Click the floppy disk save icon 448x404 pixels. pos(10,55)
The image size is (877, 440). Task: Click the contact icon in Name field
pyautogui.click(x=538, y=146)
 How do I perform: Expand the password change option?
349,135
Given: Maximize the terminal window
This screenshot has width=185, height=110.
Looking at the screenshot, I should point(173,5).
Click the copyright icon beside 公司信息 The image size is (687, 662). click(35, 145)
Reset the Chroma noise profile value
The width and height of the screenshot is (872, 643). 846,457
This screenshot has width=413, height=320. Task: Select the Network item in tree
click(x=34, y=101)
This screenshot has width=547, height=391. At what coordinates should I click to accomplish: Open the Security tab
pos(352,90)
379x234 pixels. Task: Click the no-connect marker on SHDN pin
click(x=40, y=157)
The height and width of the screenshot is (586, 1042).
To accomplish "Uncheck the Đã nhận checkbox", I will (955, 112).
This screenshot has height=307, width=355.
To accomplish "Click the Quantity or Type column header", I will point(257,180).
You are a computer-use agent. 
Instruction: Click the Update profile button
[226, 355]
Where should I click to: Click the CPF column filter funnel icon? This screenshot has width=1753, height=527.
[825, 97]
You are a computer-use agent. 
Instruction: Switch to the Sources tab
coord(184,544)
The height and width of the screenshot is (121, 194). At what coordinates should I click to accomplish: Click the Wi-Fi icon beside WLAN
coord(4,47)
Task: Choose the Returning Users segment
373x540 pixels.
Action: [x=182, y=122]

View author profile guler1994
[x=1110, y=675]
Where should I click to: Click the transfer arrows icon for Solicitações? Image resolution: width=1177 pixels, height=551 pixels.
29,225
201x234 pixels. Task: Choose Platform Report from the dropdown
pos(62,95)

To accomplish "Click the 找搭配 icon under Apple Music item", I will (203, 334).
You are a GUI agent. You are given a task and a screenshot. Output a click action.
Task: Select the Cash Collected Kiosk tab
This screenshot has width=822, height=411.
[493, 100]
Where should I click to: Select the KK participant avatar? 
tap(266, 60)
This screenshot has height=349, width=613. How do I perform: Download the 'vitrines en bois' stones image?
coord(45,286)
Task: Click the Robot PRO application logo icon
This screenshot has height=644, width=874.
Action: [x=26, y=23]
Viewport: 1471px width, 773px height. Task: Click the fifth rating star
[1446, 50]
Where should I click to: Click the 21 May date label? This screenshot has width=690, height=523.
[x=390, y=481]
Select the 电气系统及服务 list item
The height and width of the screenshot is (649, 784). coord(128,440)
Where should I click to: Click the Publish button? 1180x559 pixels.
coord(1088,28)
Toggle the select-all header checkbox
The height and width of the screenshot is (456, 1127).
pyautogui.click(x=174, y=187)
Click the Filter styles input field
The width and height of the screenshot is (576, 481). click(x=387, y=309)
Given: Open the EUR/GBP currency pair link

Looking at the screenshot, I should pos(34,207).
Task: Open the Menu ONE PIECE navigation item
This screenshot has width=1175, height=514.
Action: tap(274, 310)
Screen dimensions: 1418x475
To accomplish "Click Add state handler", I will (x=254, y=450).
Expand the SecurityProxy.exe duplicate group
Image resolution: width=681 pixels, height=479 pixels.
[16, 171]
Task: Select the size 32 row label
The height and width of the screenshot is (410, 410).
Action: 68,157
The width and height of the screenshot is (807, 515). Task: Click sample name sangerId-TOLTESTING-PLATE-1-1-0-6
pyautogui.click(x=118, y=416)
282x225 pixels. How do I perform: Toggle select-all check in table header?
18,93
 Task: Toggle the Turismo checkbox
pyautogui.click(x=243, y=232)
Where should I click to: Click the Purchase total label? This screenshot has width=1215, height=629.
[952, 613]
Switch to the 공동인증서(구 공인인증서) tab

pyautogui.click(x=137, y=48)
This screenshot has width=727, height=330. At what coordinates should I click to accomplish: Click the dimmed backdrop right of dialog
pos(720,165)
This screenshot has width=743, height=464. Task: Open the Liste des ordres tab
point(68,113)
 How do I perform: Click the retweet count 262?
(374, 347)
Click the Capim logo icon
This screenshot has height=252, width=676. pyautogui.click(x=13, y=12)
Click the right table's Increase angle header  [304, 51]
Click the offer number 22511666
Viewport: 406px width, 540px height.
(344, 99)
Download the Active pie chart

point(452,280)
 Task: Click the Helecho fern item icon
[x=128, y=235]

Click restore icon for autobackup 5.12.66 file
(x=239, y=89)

------------------------

**EXERCISE DIRECTIONS:**
Output the records verbatim, from the first line to the last.

**THE COMPLETED TASK:**
Click the floppy disk save icon 448x404 pixels. pos(10,55)
The image size is (877, 440). Task: Click the contact icon in Name field
pyautogui.click(x=538, y=146)
 How do I perform: Expand the password change option?
349,135
Given: Maximize the terminal window
This screenshot has width=185, height=110.
Looking at the screenshot, I should point(173,5).
Click the copyright icon beside 公司信息 The image size is (687, 662). click(35, 145)
Reset the Chroma noise profile value
The width and height of the screenshot is (872, 643). 846,457
This screenshot has width=413, height=320. Task: Select the Network item in tree
click(x=34, y=101)
This screenshot has width=547, height=391. At what coordinates should I click to accomplish: Open the Security tab
pos(352,90)
379x234 pixels. Task: Click the no-connect marker on SHDN pin
click(x=40, y=157)
The height and width of the screenshot is (586, 1042).
To accomplish "Uncheck the Đã nhận checkbox", I will (955, 112).
This screenshot has height=307, width=355.
To accomplish "Click the Quantity or Type column header", I will point(257,180).
You are a computer-use agent. 
Instruction: Click the Update profile button
[226, 355]
Where should I click to: Click the CPF column filter funnel icon? This screenshot has width=1753, height=527.
[825, 97]
You are a computer-use agent. 
Instruction: Switch to the Sources tab
coord(184,544)
The height and width of the screenshot is (121, 194). At what coordinates should I click to accomplish: Click the Wi-Fi icon beside WLAN
coord(4,47)
Task: Choose the Returning Users segment
373x540 pixels.
Action: [x=182, y=122]

View author profile guler1994
[x=1110, y=675]
Where should I click to: Click the transfer arrows icon for Solicitações? Image resolution: width=1177 pixels, height=551 pixels.
29,225
201x234 pixels. Task: Choose Platform Report from the dropdown
pos(62,95)

To accomplish "Click the 找搭配 icon under Apple Music item", I will (203, 334).
You are a GUI agent. You are given a task and a screenshot. Output a click action.
Task: Select the Cash Collected Kiosk tab
This screenshot has width=822, height=411.
[493, 100]
Where should I click to: Select the KK participant avatar? 
tap(266, 60)
This screenshot has height=349, width=613. How do I perform: Download the 'vitrines en bois' stones image?
coord(45,286)
Task: Click the Robot PRO application logo icon
This screenshot has height=644, width=874.
Action: [x=26, y=23]
Viewport: 1471px width, 773px height. Task: Click the fifth rating star
[1446, 50]
Where should I click to: Click the 21 May date label? This screenshot has width=690, height=523.
[x=390, y=481]
Select the 电气系统及服务 list item
The height and width of the screenshot is (649, 784). coord(128,440)
Where should I click to: Click the Publish button? 1180x559 pixels.
coord(1088,28)
Toggle the select-all header checkbox
The height and width of the screenshot is (456, 1127).
pyautogui.click(x=174, y=187)
Click the Filter styles input field
The width and height of the screenshot is (576, 481). click(x=387, y=309)
Given: Open the EUR/GBP currency pair link

Looking at the screenshot, I should pos(34,207).
Task: Open the Menu ONE PIECE navigation item
This screenshot has width=1175, height=514.
Action: tap(274, 310)
Screen dimensions: 1418x475
To accomplish "Click Add state handler", I will (x=254, y=450).
Expand the SecurityProxy.exe duplicate group
Image resolution: width=681 pixels, height=479 pixels.
[16, 171]
Task: Select the size 32 row label
The height and width of the screenshot is (410, 410).
Action: 68,157
The width and height of the screenshot is (807, 515). Task: Click sample name sangerId-TOLTESTING-PLATE-1-1-0-6
pyautogui.click(x=118, y=416)
282x225 pixels. How do I perform: Toggle select-all check in table header?
18,93
 Task: Toggle the Turismo checkbox
pyautogui.click(x=243, y=232)
Where should I click to: Click the Purchase total label? This screenshot has width=1215, height=629.
[952, 613]
Switch to the 공동인증서(구 공인인증서) tab

pyautogui.click(x=137, y=48)
This screenshot has width=727, height=330. At what coordinates should I click to accomplish: Click the dimmed backdrop right of dialog
pos(720,165)
This screenshot has width=743, height=464. Task: Open the Liste des ordres tab
point(68,113)
 How do I perform: Click the retweet count 262?
(374, 347)
Click the Capim logo icon
This screenshot has height=252, width=676. pyautogui.click(x=13, y=12)
Click the right table's Increase angle header  [304, 51]
Click the offer number 22511666
Viewport: 406px width, 540px height.
(344, 99)
Download the Active pie chart

point(452,280)
 Task: Click the Helecho fern item icon
[x=128, y=235]

Click restore icon for autobackup 5.12.66 file
(x=239, y=89)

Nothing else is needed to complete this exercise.